Stored items
════════
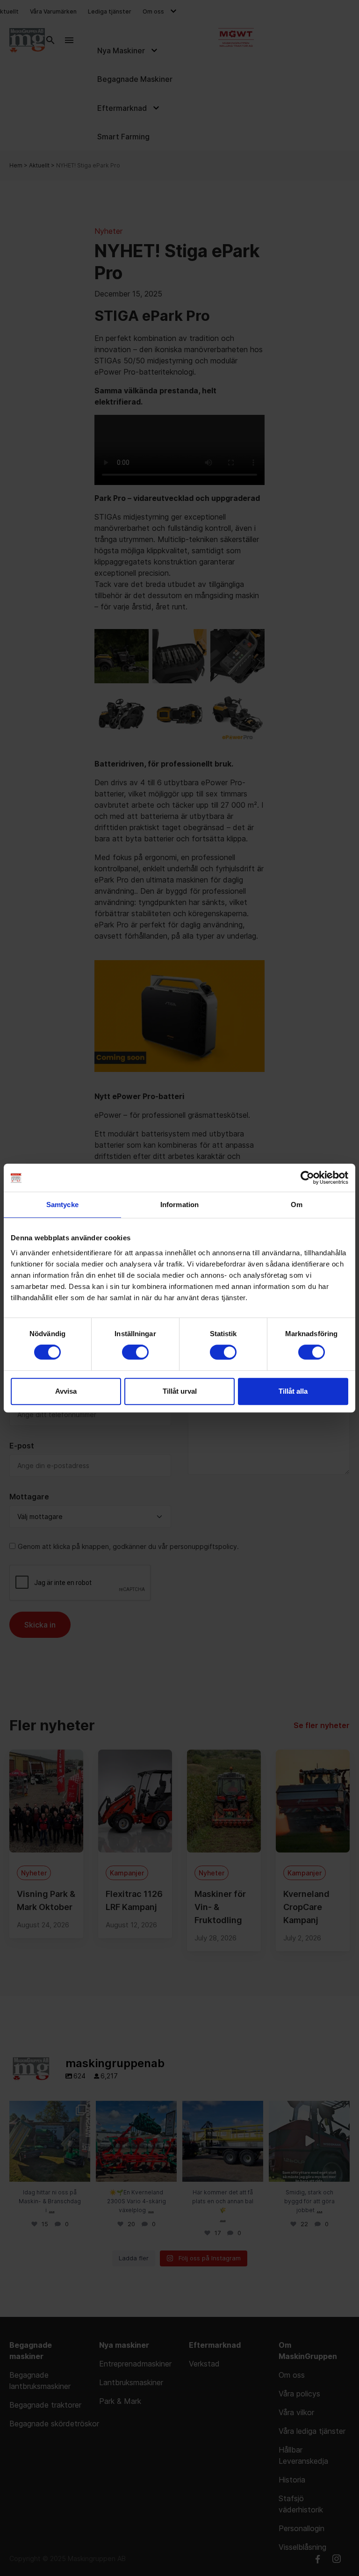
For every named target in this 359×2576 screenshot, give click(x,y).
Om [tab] (296, 1204)
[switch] (135, 1352)
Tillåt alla (293, 1391)
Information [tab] (179, 1204)
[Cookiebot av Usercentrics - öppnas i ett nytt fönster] (307, 1178)
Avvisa (66, 1391)
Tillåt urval (180, 1391)
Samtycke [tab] (62, 1204)
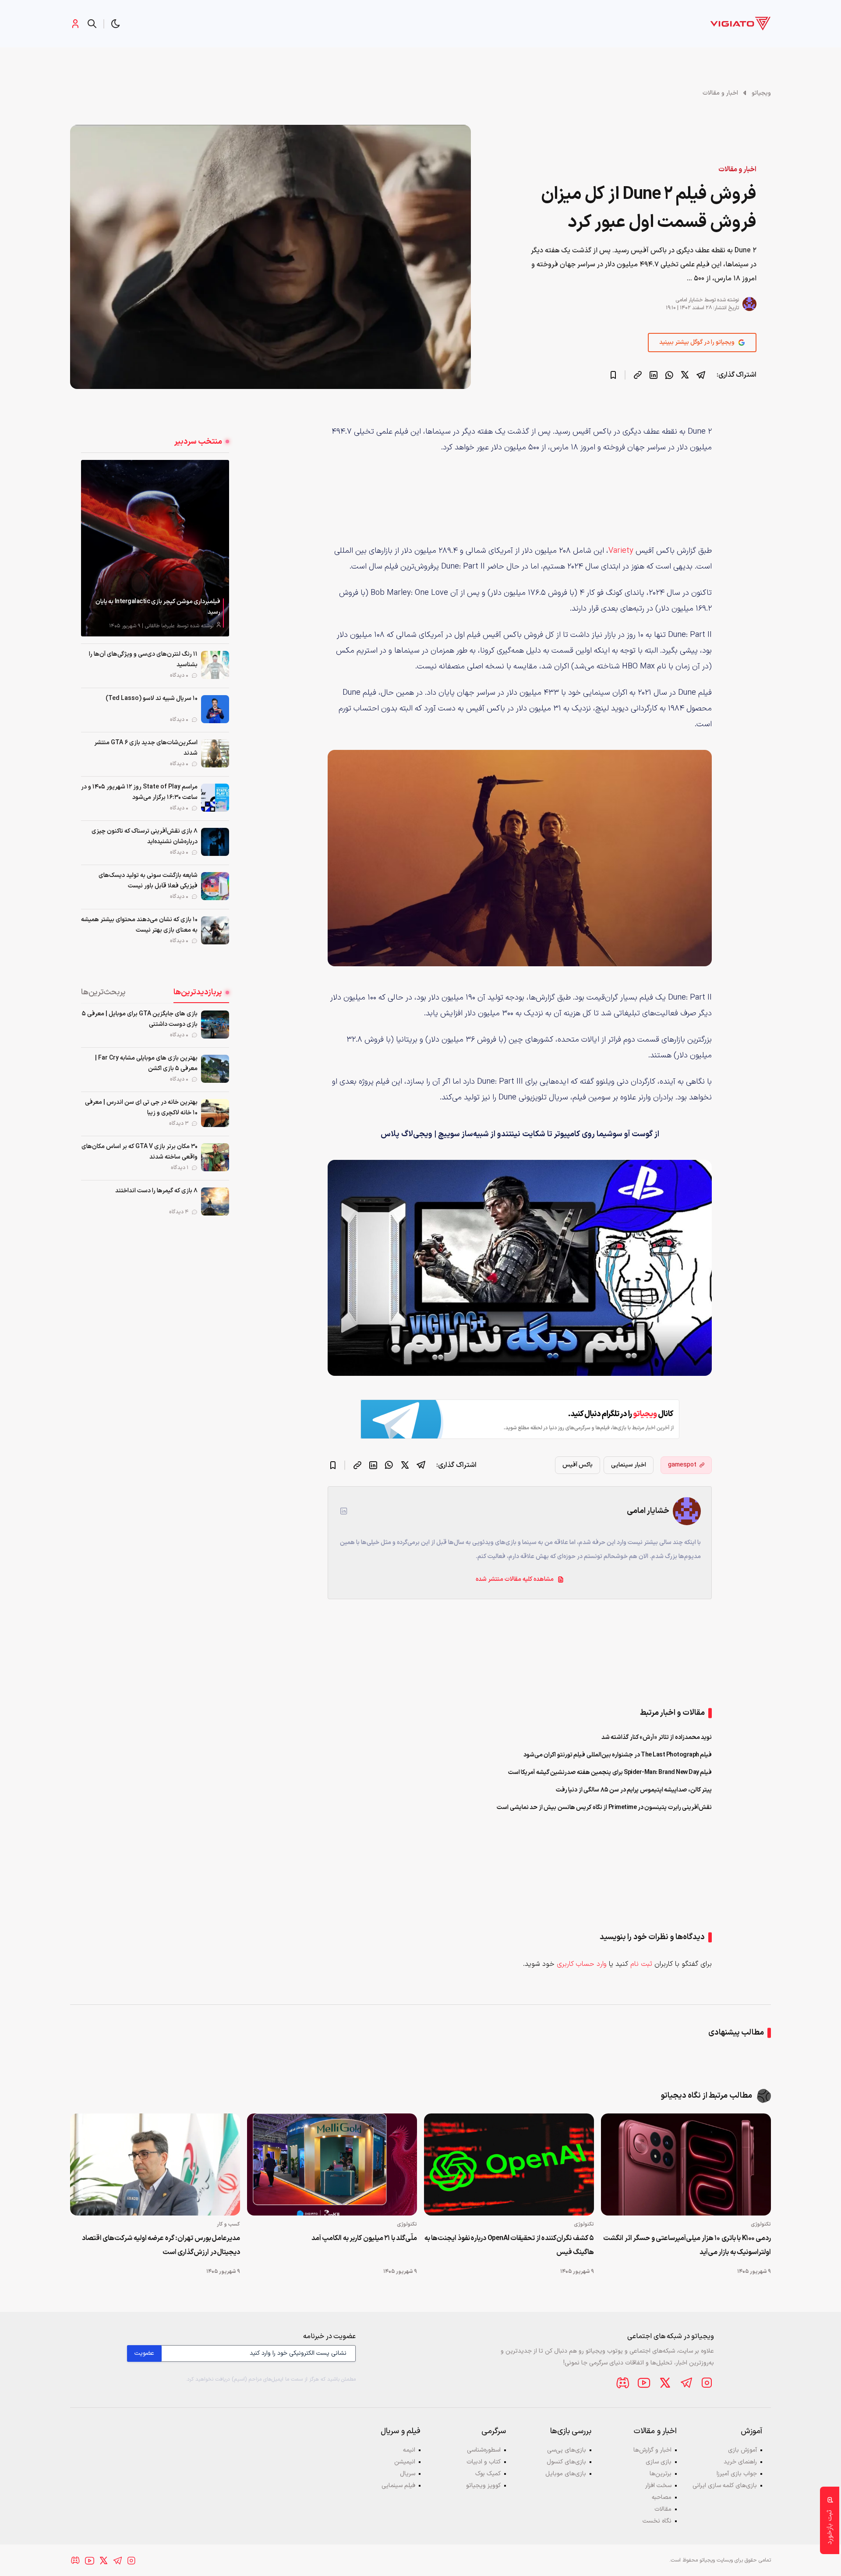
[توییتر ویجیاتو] (665, 2383)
════════
• _Task to carry out_:
Without any pictures, please write out the lines from the one containing "Om [tab] (296, 1204)" through the final line of the data, exactly and inclusive of both ends.

• _Output of the exercise_:
Om [tab] (296, 1204)
[switch] (135, 1352)
Tillåt alla (293, 1391)
Information [tab] (179, 1204)
[Cookiebot av Usercentrics - öppnas i ett nytt fönster] (307, 1178)
Avvisa (66, 1391)
Tillåt urval (180, 1391)
Samtycke [tab] (62, 1204)
[توییتر ویجیاتو] (665, 2383)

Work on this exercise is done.